**AIM OF THE TASK:** Each entry, from beginning to end, is to be transcribed verbatim.

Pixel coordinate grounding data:

········

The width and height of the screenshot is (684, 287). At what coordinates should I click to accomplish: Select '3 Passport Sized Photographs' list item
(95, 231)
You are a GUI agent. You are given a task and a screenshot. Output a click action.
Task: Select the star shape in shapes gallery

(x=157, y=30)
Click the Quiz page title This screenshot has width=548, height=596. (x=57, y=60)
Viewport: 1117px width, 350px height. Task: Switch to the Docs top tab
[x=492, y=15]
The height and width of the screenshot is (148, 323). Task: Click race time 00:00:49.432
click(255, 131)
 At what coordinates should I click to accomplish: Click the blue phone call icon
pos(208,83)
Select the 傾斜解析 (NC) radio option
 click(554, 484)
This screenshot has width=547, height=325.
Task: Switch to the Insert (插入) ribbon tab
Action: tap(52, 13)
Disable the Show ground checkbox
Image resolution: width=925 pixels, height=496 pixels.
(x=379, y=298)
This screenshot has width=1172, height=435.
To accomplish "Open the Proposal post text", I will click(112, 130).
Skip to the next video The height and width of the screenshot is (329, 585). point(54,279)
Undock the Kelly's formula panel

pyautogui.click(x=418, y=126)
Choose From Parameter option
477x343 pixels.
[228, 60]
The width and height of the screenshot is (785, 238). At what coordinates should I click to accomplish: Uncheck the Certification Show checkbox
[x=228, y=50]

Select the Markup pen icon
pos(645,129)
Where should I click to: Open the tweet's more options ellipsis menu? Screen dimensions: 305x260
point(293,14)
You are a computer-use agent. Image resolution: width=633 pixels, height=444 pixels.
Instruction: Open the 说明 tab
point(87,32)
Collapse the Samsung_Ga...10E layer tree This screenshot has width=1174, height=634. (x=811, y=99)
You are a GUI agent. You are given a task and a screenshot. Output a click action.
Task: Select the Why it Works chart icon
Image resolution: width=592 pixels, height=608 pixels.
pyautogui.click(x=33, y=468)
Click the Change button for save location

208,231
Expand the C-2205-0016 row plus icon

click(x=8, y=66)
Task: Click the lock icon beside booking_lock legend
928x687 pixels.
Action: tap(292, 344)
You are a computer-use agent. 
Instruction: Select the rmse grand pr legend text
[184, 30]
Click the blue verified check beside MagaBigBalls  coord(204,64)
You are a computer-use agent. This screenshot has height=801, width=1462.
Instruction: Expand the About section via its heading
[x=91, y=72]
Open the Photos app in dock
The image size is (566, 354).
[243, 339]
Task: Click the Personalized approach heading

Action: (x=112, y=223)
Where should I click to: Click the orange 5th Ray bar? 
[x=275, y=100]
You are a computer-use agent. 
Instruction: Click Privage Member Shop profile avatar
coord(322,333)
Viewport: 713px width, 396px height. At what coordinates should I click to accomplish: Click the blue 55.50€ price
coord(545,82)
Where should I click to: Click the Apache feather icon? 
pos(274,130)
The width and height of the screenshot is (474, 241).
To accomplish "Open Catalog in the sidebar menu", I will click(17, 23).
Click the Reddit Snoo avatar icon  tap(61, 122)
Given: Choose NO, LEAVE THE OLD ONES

········

**ANSWER SECTION:**
The width and height of the screenshot is (684, 287). At what coordinates should I click to accomplish: Select '3 Passport Sized Photographs' list item
(95, 231)
You are a GUI agent. You are given a task and a screenshot. Output a click action.
Task: Select the star shape in shapes gallery

(x=157, y=30)
Click the Quiz page title This screenshot has width=548, height=596. (x=57, y=60)
Viewport: 1117px width, 350px height. Task: Switch to the Docs top tab
[x=492, y=15]
The height and width of the screenshot is (148, 323). Task: Click race time 00:00:49.432
click(255, 131)
 At what coordinates should I click to accomplish: Click the blue phone call icon
pos(208,83)
Select the 傾斜解析 (NC) radio option
 click(554, 484)
This screenshot has width=547, height=325.
Task: Switch to the Insert (插入) ribbon tab
Action: tap(52, 13)
Disable the Show ground checkbox
Image resolution: width=925 pixels, height=496 pixels.
(x=379, y=298)
This screenshot has width=1172, height=435.
To accomplish "Open the Proposal post text", I will click(112, 130).
Skip to the next video The height and width of the screenshot is (329, 585). point(54,279)
Undock the Kelly's formula panel

pyautogui.click(x=418, y=126)
Choose From Parameter option
477x343 pixels.
[228, 60]
The width and height of the screenshot is (785, 238). At what coordinates should I click to accomplish: Uncheck the Certification Show checkbox
[x=228, y=50]

Select the Markup pen icon
pos(645,129)
Where should I click to: Open the tweet's more options ellipsis menu? Screen dimensions: 305x260
point(293,14)
You are a computer-use agent. Image resolution: width=633 pixels, height=444 pixels.
Instruction: Open the 说明 tab
point(87,32)
Collapse the Samsung_Ga...10E layer tree This screenshot has width=1174, height=634. (x=811, y=99)
You are a GUI agent. You are given a task and a screenshot. Output a click action.
Task: Select the Why it Works chart icon
Image resolution: width=592 pixels, height=608 pixels.
pyautogui.click(x=33, y=468)
Click the Change button for save location

208,231
Expand the C-2205-0016 row plus icon

click(x=8, y=66)
Task: Click the lock icon beside booking_lock legend
928x687 pixels.
Action: tap(292, 344)
You are a computer-use agent. 
Instruction: Select the rmse grand pr legend text
[184, 30]
Click the blue verified check beside MagaBigBalls  coord(204,64)
You are a computer-use agent. This screenshot has height=801, width=1462.
Instruction: Expand the About section via its heading
[x=91, y=72]
Open the Photos app in dock
The image size is (566, 354).
[243, 339]
Task: Click the Personalized approach heading

Action: (x=112, y=223)
Where should I click to: Click the orange 5th Ray bar? 
[x=275, y=100]
You are a computer-use agent. 
Instruction: Click Privage Member Shop profile avatar
coord(322,333)
Viewport: 713px width, 396px height. At what coordinates should I click to accomplish: Click the blue 55.50€ price
coord(545,82)
Where should I click to: Click the Apache feather icon? 
pos(274,130)
The width and height of the screenshot is (474, 241).
To accomplish "Open Catalog in the sidebar menu", I will click(17, 23).
Click the Reddit Snoo avatar icon  tap(61, 122)
Given: Choose NO, LEAVE THE OLD ONES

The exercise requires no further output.